Our online equipment poll of more than 5,000 Aussie golfers via our partners at Drummond Golf provides an intriguing insight into your playing preferences.
According to you, Callaway and TaylorMade account for more than half of the drivers being used in Australia today. But only 52 percent of you are getting fitted – not good enough, according to Callaway Golf South Pacific managing director Matt Meredith. “We strongly encourage players to be custom-fit for their driver as it is such an important club and generally one of the most difficult to hit, being the longest shaft and lowest loft.”
A mirror image of the driver category and not surprising given the best fairway woods now combine hot faces and ultra-low weighting to maximise driver-like distance. But don’t fall into the trap of swinging it like a driver. Remember Aussie Cameron Smith’s No.1 rule: “Pretend you’re swinging a wedge. This gets you to slow down – you rarely put extra effort into a wedge shot – and it syncs your body motion to the swinging of your arms and club.”
When it comes to purchasing new irons it’s almost impossible to get it wrong in 2020, particularly if you’re getting fitted. “Irons are no longer single pieces of metal,” says Golf Digest gear guru Mike Stachura. “Most combine steel and high-strength alloys with heavy tungsten, shock-absorbing polymers and other elements previously found only in rocket engines and artificial hips.”
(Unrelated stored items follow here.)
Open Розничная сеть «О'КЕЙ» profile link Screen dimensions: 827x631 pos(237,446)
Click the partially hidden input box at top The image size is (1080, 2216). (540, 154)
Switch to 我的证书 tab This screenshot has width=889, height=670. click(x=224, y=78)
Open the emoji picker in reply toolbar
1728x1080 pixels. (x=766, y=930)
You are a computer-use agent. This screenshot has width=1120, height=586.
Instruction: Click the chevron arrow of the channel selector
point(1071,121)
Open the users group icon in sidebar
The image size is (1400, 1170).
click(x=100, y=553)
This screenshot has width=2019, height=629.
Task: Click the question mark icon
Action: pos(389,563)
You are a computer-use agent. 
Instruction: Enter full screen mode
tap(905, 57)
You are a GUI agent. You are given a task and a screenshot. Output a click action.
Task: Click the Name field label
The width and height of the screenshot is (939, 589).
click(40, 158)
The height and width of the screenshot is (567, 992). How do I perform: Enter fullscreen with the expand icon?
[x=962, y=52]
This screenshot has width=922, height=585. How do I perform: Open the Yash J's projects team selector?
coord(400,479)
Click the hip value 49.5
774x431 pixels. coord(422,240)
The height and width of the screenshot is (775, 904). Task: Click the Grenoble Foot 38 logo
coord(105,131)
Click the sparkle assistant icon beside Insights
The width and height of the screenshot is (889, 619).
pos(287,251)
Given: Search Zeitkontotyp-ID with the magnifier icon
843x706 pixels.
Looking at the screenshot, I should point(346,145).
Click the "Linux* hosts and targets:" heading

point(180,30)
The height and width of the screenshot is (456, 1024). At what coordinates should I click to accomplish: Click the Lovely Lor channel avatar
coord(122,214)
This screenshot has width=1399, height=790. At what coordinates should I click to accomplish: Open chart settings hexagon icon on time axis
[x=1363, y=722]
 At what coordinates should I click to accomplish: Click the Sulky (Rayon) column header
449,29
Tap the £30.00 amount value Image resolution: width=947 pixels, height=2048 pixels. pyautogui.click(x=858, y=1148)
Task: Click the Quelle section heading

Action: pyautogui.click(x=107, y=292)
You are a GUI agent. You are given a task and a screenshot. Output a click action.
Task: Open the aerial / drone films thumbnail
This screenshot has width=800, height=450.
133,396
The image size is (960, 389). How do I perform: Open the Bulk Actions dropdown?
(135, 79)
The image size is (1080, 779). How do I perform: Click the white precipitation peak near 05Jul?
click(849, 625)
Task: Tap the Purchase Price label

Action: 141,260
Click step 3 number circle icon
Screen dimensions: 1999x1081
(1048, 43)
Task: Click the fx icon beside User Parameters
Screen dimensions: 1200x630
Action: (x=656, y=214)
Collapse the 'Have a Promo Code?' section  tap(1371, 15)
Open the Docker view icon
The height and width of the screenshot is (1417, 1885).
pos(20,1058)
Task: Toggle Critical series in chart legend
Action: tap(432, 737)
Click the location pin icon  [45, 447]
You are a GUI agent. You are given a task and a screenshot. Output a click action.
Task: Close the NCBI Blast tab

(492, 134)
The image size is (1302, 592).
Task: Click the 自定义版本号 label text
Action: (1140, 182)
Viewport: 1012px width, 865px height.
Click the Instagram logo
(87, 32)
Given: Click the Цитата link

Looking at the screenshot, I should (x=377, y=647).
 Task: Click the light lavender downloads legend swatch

Yep, it’s a whole new world out there!
Are your wedges fitted with the wrong shafts? Titleist shared specs from Jordan Spieth’s wedge setup, and we found that his 46 and 52-degree wedges use the same shafts that are in his irons, Project X 6.5. However, his 56 and 60-degree wedges have a sub-flex shaft, which can add feel. Take a page out of his playbook and try using your iron shafts in your lower-lofted wedges. After all, you probably use them as full-swing clubs more.
Nearly 40 percent of PGA Tour players use mallet putters, while only about a third used one back in 2014. It seems that more players are seeking the forgiveness benefits of mallet putters. Your putting stroke is generally your most repeatable, so that makes it the easiest to analyse, and sometimes the recommended changes (length, lie angle, grip) don’t require a putter change. Whatever you choose, get the data and resist the urge to buy off the rack.
The biggest shock of the entire survey and we’re not talking about the leading brands. The fact that only 5 percent of those surveyed got fitted for their ball is a big no-no, according to Titleist’s director of club fitting, Brett Porath: “Golf ball fitting and golf club fitting are absolutely intertwined. When analysing launch monitor results you will get very precise spins rates and launch angles – exactly like you will experience on the golf course.”
A properly-fit glove is as important to your game as using the right club or golf ball, says FootJoy marketing manager for Acushnet Australia, Tim Snow. “About 50 percent of golfers are estimated to be wearing the wrong glove size,” he says. “Most are wearing a glove that is too big. Your glove is the closest point of contact with your club; it should fit like a second skin.” Australia’s Masters hero Adam Scott concurs: “All the feel in your golf club is coming through your hands. So if you’ve got to have a glove on, you need the one with the best feel.”
Now’s a great time to get a grip. That includes with your golf shoes. If they’re worn-down, they’re easy enough to replace yourself. In fact, most golf retailers offer a cleat pack that also comes with a cleat wrench. In other words, no excuses. By the way, don’t wait for all the cleats to go. Cleats in certain parts of a shoe tend to wear out faster than others. And give them a wash occasionally, will you? Some liquid soap and warm water along with a soft towel or soft bristle brush will get the job done.
You know what sucks? Grabbing your rangefinder on the second hole and getting that flashing light that your battery is dead. Even if your battery isn’t at that level yet, unless you’ve changed it recently do so now. It beats the heck out of guessing at distances, pacing off yardages or looking for that 150 marker and holding up play.
THE TAKEAWAY: There are a few key points to share from our annual equipment poll in what must be said was a significant sample size of 5,046 golfers. Of those who chose to participate, 93 per cent were male golfers, of which 83 percent were active members of a golf club. About 41 percent fell into the handicap range of 10-18, while 86 percent were aged between 25 and 70. The overriding lesson from your feedback was clear: not enough Australian golfers are getting fitted through their entire bag. Global research tells us golfers drop an average of nearly four strokes after a proper fitting. Now who doesn’t want that?